__Data for the task__.
Start of Block
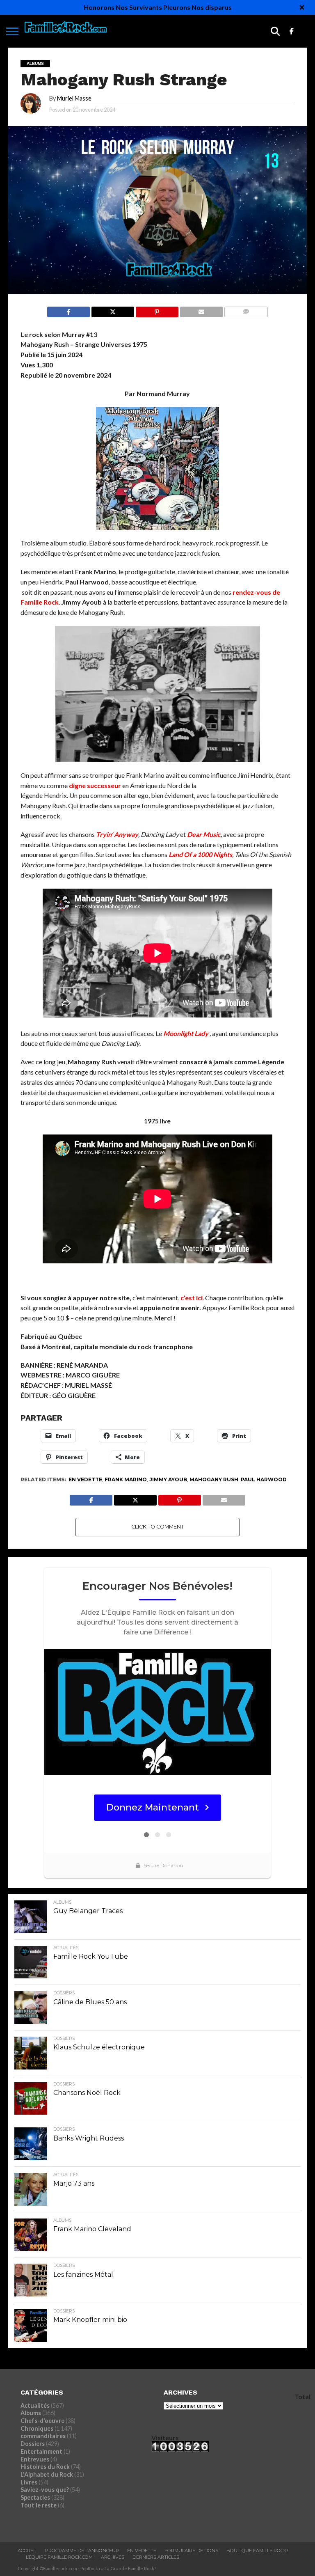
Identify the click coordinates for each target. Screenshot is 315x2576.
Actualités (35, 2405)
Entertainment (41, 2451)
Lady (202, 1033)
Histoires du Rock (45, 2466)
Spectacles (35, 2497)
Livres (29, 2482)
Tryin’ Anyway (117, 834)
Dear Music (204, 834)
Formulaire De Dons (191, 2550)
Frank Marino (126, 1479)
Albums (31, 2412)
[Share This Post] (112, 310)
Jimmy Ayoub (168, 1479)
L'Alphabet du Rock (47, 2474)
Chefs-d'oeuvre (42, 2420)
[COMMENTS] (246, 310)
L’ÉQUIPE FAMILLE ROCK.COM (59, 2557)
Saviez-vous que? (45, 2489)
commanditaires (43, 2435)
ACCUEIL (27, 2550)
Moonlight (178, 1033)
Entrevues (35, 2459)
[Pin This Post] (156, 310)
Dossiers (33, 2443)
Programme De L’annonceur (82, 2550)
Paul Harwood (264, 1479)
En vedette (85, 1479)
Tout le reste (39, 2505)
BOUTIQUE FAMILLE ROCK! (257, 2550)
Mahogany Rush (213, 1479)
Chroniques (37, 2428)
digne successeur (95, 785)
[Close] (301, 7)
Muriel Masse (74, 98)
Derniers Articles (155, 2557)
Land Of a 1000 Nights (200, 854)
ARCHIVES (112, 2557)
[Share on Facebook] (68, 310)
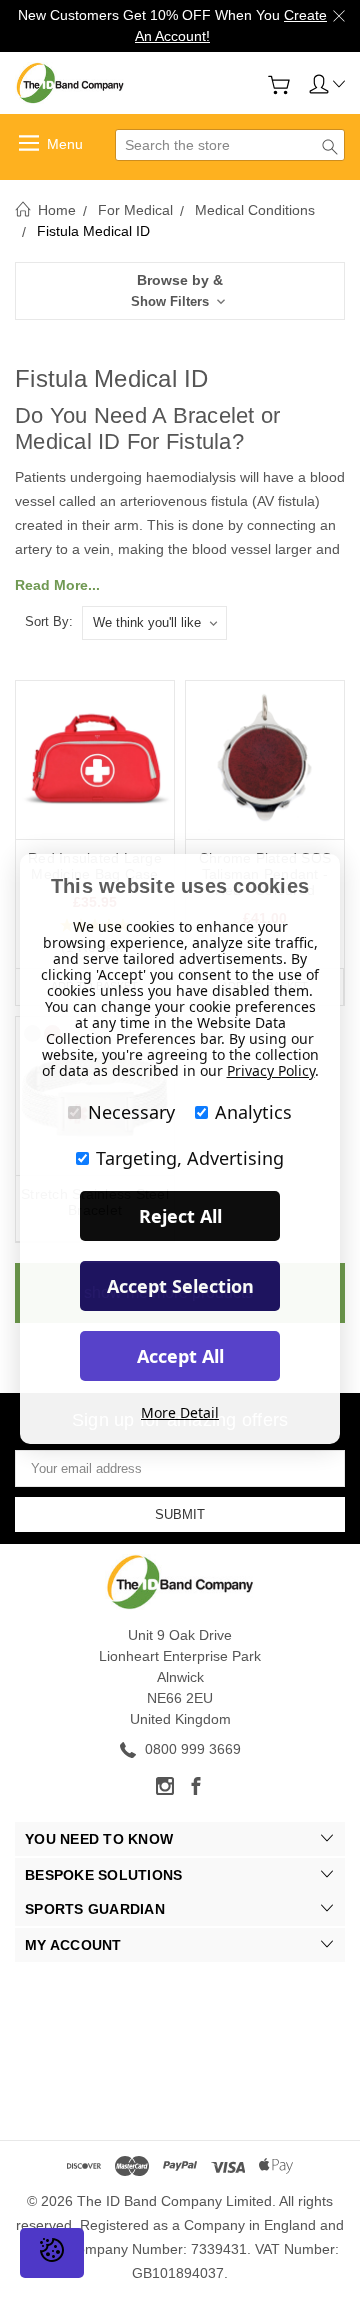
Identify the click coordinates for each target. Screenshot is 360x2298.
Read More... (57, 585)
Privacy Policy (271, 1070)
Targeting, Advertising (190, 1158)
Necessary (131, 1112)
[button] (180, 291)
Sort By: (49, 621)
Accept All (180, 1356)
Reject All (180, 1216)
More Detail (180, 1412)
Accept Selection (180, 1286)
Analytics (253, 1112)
End of Block
Start of Block
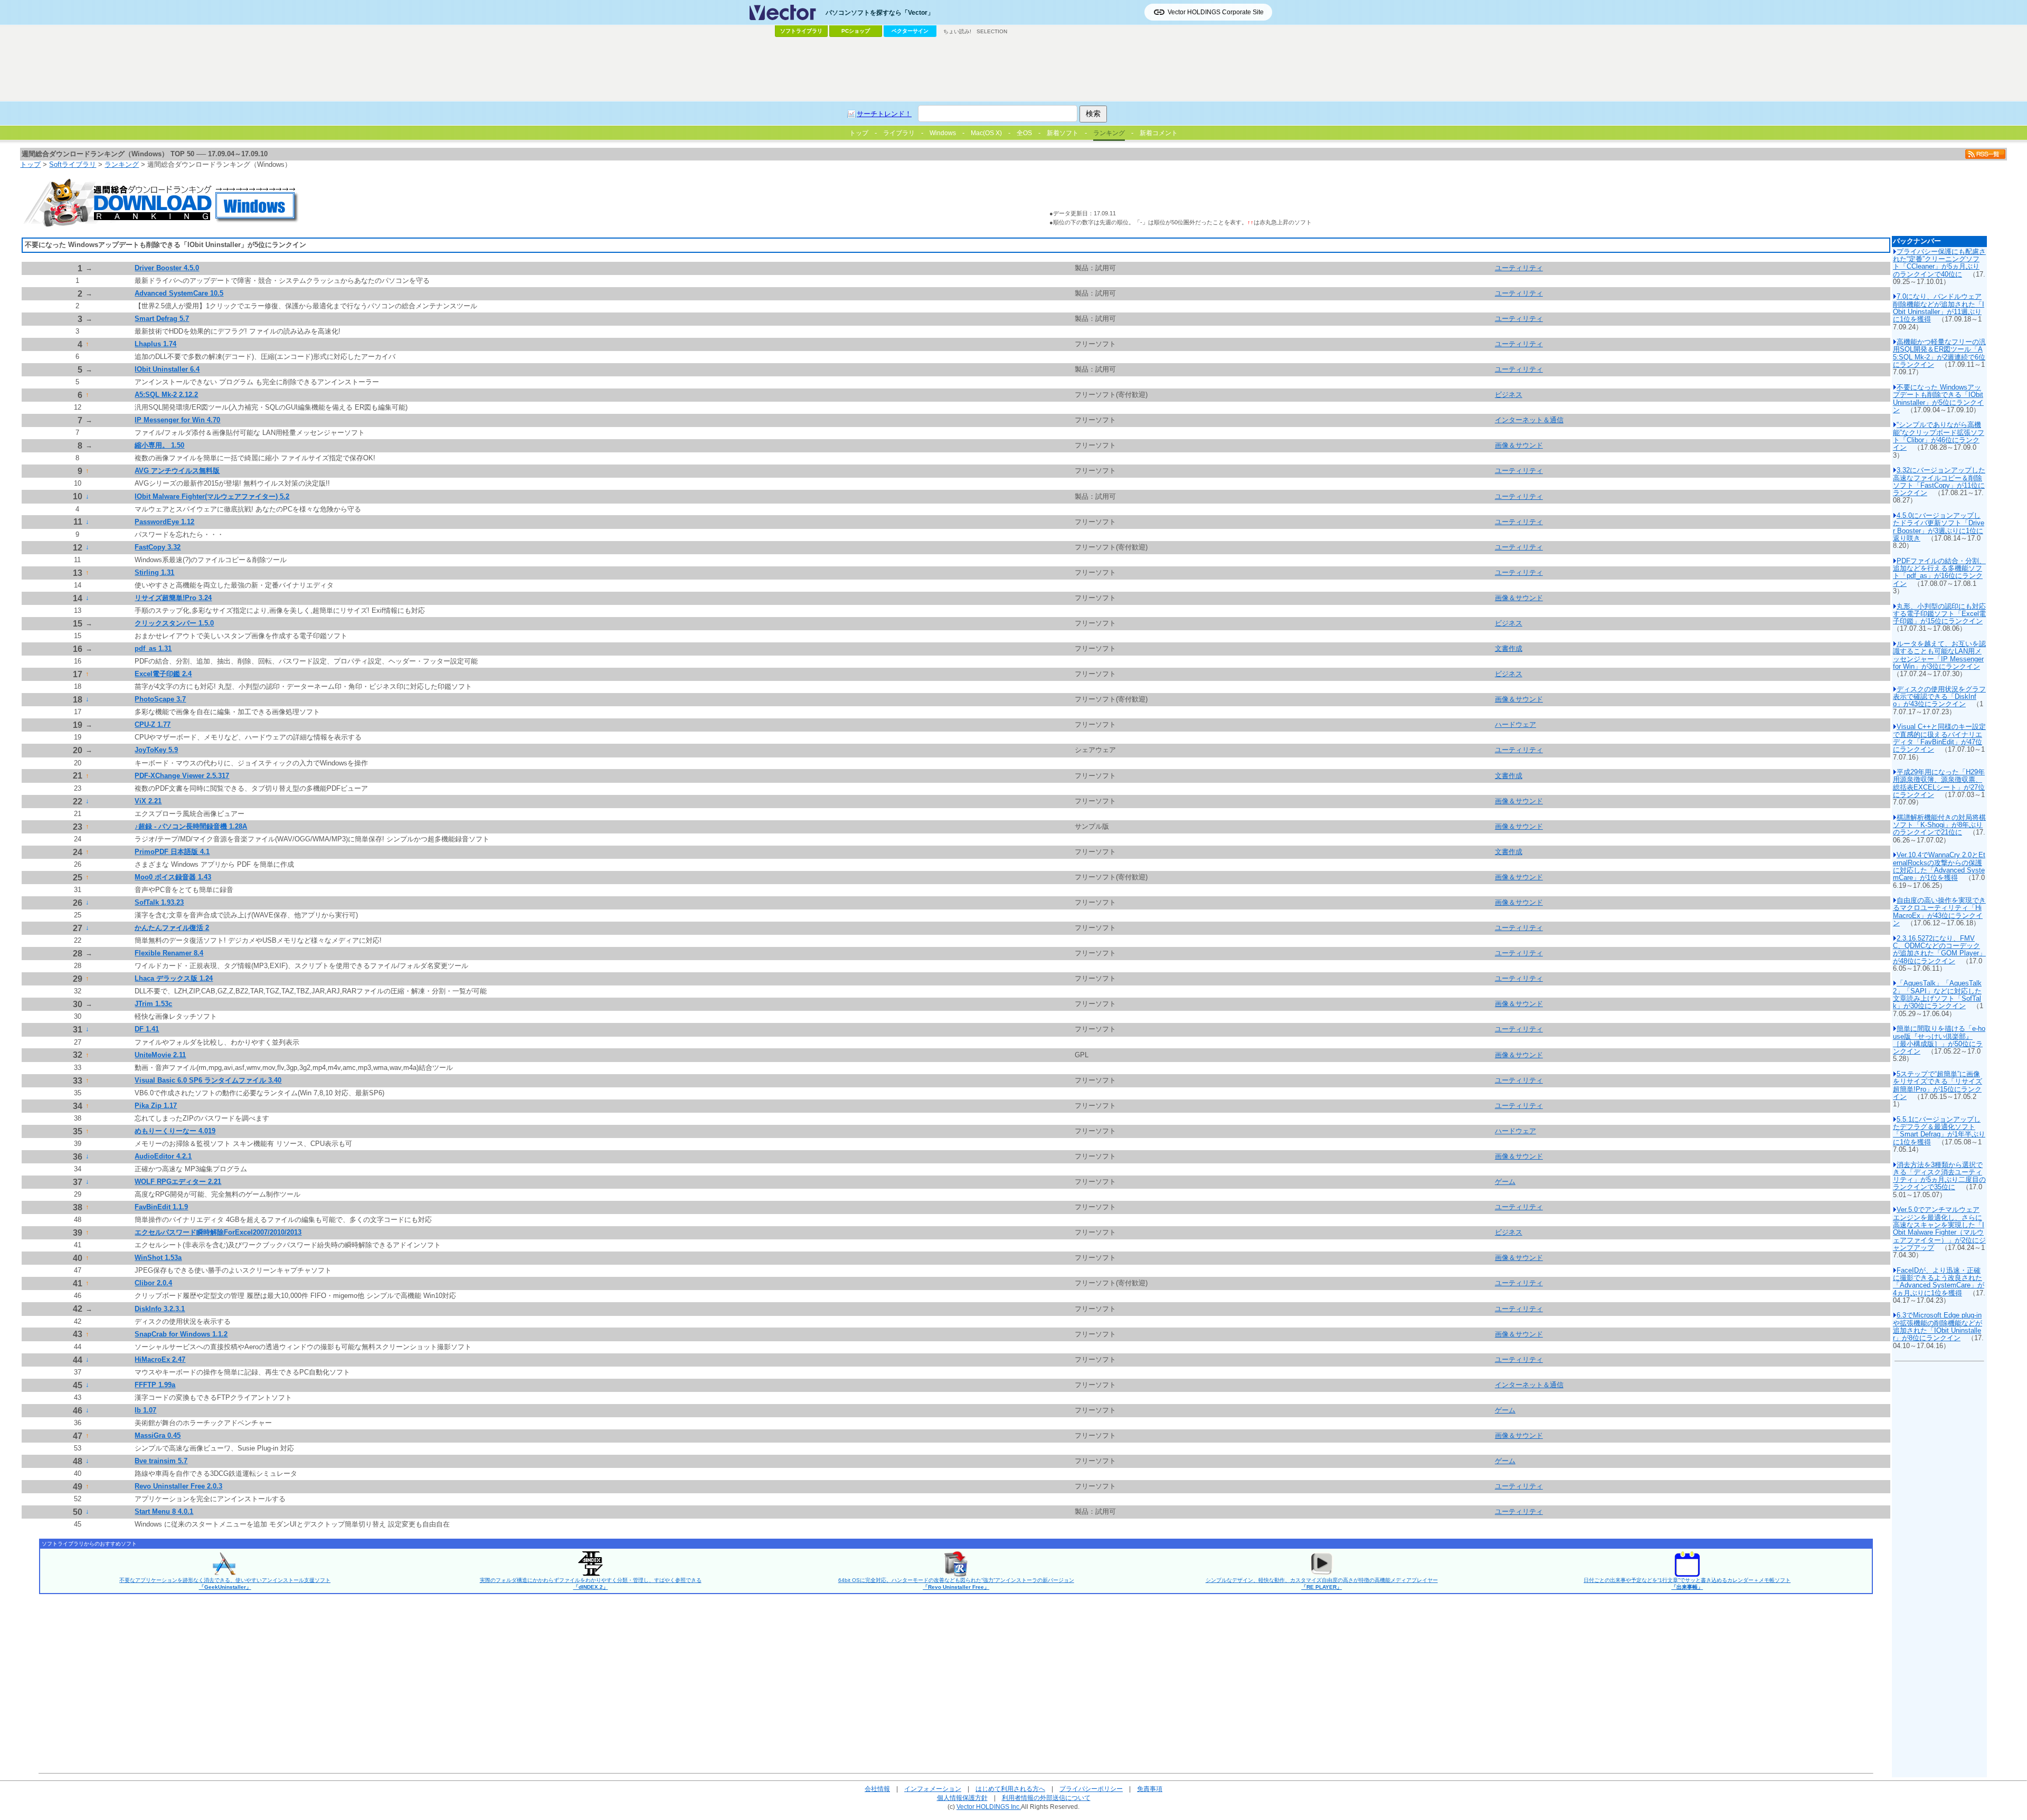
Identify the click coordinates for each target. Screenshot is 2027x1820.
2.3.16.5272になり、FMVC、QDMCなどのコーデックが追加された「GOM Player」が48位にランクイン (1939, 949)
End of Block
__About this task__.
Beginning with the line holding "Screenshot is 315x2576." in the material above, restate word for word each line through the line holding "Analytics (253, 1112)", and exclude pictures.

__Solution to this exercise__.
Identify the click coordinates for each target. Screenshot is 315x2576.
Actualités (35, 2405)
Entertainment (41, 2451)
Lady (202, 1033)
Histoires du Rock (45, 2466)
Spectacles (35, 2497)
Livres (29, 2482)
Tryin’ Anyway (117, 834)
Dear Music (204, 834)
Formulaire De Dons (191, 2550)
Frank Marino (126, 1479)
Albums (31, 2412)
[Share This Post] (112, 310)
Jimmy Ayoub (168, 1479)
L'Alphabet du Rock (47, 2474)
Chefs-d'oeuvre (42, 2420)
[COMMENTS] (246, 310)
L’ÉQUIPE FAMILLE ROCK.COM (59, 2557)
Saviez-vous que? (45, 2489)
commanditaires (43, 2435)
ACCUEIL (27, 2550)
Moonlight (178, 1033)
Entrevues (35, 2459)
[Pin This Post] (156, 310)
Dossiers (33, 2443)
Programme De L’annonceur (82, 2550)
Paul Harwood (264, 1479)
En vedette (85, 1479)
Tout le reste (39, 2505)
BOUTIQUE FAMILLE ROCK! (257, 2550)
Mahogany Rush (213, 1479)
Chroniques (37, 2428)
digne successeur (95, 785)
[Close] (301, 7)
Muriel Masse (74, 98)
Derniers Articles (155, 2557)
Land Of a 1000 Nights (200, 854)
ARCHIVES (112, 2557)
[Share on Facebook] (68, 310)
Identify the click coordinates for each target. Screenshot is 360x2298.
Read More... (57, 585)
Privacy Policy (271, 1070)
Targeting, Advertising (190, 1158)
Necessary (131, 1112)
[button] (180, 291)
Sort By: (49, 621)
Accept All (180, 1356)
Reject All (180, 1216)
More Detail (180, 1412)
Accept Selection (180, 1286)
Analytics (253, 1112)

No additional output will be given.